A Virtual and Worthy Trip To The Insanity and Beauty of Tokyo Mar 20, 2007
According to my Japanese Literature Professor at Sophia University, Professor James Shields (back in the day), Tokyo was originally designed as an incomprehensible maze resistant to foreign invasion, thus the city was riddled with dead ends and detours making it impossible to march directly to the city center. Kyoto, he would point out, on the other hand, was designed according to Chinese Geomantic principals and was laid out in a grid-like sensible fashon. There lied the difference, he would say. Chaos versus Cosmic Order. I was a reporter, in another life for the Yomiuri Shinbun, from 1993 to the end of 2005, the last two 1/2 years spent covering the Tokyo Metropolitan Police, specifically vice, drugs and organized crime. I spent most of 1999 and 2000, covering the fourth district, where the seedy Kabukicho is located as well. I've had the mis(pleasure) of crawling through the dregs of Tokyo while passing through the worlds of luxury and excess. I generally don't like picture books but this one does a fine job of showing you all aspects of Tokyo. Kaori Shoji writes eloquently about the city and she's amazingly familiar with some aspects that escape most foreigners and many Japanese as well. Whether you've been to Tokyo and want to relive it or have never been want to get a preview of the city, you could not go wrong by buying this book. I would have liked to have seen more of the seemy side of the city in the book but then again my vision of the city is slightly askewed and depraved. The city looks very different in daylight. --Jake Adelstein, ex-reporter/Japanese UE researcher
A pretty picture-book of Tokyo Jan 30, 2006
Trying to capture the spirit of Tokyo is a complicated venture. As the author admits in her introduction, there is no "One Tokyo," no single character or landmark that unites the sprawling capital. A huge mess of cities-within-a-city, Tokyo can only be seen by the parts that make up the whole.
In "Seeing Tokyo," Kaori Shoji has attempted to map and present the faces of the city, the old and the new, the various districts and their flavors. Landmarks such as the giant red lantern of Asakusa and the metal spider of Roppongi are beautifully displayed. The magnificent shopping districts of Shibuya and Ginza have rarely looked better. A peak inside Kanetanaka, perhaps Japan's most famous and expensive restaurant, shows something that most of us will never get to see in real life.
However, these are only buildings and places.
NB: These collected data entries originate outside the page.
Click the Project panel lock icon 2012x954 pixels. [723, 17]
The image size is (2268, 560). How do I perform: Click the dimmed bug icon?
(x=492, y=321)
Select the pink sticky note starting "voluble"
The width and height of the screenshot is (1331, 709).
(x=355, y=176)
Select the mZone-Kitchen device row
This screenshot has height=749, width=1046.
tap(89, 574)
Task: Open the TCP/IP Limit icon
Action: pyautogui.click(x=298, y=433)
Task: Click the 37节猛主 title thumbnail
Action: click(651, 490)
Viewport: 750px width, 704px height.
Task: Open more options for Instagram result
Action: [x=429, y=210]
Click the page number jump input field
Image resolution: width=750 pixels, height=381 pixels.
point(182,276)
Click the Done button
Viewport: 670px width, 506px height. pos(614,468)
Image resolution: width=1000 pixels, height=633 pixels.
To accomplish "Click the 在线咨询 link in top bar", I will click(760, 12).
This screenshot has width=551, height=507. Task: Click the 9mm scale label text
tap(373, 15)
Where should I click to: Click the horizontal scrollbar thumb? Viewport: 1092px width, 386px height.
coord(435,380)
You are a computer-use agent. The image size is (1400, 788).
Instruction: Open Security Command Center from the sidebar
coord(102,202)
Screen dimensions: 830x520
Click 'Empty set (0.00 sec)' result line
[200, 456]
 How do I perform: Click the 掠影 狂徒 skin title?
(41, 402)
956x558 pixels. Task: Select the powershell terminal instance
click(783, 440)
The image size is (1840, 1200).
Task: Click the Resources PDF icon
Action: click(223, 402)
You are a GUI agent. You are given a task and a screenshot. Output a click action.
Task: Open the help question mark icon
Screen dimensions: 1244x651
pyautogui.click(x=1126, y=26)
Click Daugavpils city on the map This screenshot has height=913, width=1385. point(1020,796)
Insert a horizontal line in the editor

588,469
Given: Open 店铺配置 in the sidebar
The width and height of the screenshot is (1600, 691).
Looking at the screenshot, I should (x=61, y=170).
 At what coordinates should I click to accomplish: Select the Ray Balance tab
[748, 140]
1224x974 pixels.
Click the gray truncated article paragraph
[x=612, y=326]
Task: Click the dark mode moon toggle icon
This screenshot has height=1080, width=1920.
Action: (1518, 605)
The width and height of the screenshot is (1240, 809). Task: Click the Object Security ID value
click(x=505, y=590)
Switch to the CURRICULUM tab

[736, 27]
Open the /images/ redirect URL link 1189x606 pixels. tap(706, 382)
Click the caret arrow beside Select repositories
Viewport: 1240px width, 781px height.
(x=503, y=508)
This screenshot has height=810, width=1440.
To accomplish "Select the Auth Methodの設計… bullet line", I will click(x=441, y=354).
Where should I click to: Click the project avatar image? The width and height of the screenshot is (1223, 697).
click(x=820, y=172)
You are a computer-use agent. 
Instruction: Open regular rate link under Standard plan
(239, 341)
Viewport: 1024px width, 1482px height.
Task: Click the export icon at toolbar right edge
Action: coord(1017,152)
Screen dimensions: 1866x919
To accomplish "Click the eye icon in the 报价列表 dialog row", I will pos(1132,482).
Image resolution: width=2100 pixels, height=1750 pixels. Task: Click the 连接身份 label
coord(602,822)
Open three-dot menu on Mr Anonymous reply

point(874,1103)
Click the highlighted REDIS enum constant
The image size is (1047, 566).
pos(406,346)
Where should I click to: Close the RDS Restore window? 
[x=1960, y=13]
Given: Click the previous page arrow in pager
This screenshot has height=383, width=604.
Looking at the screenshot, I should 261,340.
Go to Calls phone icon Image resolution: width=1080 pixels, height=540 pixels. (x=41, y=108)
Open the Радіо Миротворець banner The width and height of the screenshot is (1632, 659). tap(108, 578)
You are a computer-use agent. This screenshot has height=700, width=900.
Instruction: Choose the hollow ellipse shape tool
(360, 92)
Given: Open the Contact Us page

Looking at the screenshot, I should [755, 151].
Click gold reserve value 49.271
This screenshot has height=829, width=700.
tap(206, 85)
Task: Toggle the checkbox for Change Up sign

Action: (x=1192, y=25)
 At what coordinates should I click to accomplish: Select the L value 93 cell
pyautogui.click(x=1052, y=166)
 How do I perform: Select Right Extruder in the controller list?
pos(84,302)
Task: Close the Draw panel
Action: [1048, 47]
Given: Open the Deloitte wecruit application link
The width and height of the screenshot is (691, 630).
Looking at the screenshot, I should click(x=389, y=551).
What's missing from "Seeing Tokyo" is people, and Tokyo is all about people. All of these photographs seem false and misleading, due to the lack of human presence. I was shocked to see a picture of the Shibuya crosswalk, one of the world's busiest, almost completely unoccupied! There are a few shots, such as Ueno park during Sakura season, that give the true flavor, but the constant human presence is not captured, sacrificed for a more aesthetic viewpoint.
So while beautiful and enticing, this is not Tokyo. It is a beautiful photography book, and can be appreciated for that. However, it is a tourist's pamphlet's view, far removed from the real wonders of one of the world's most interesting cities.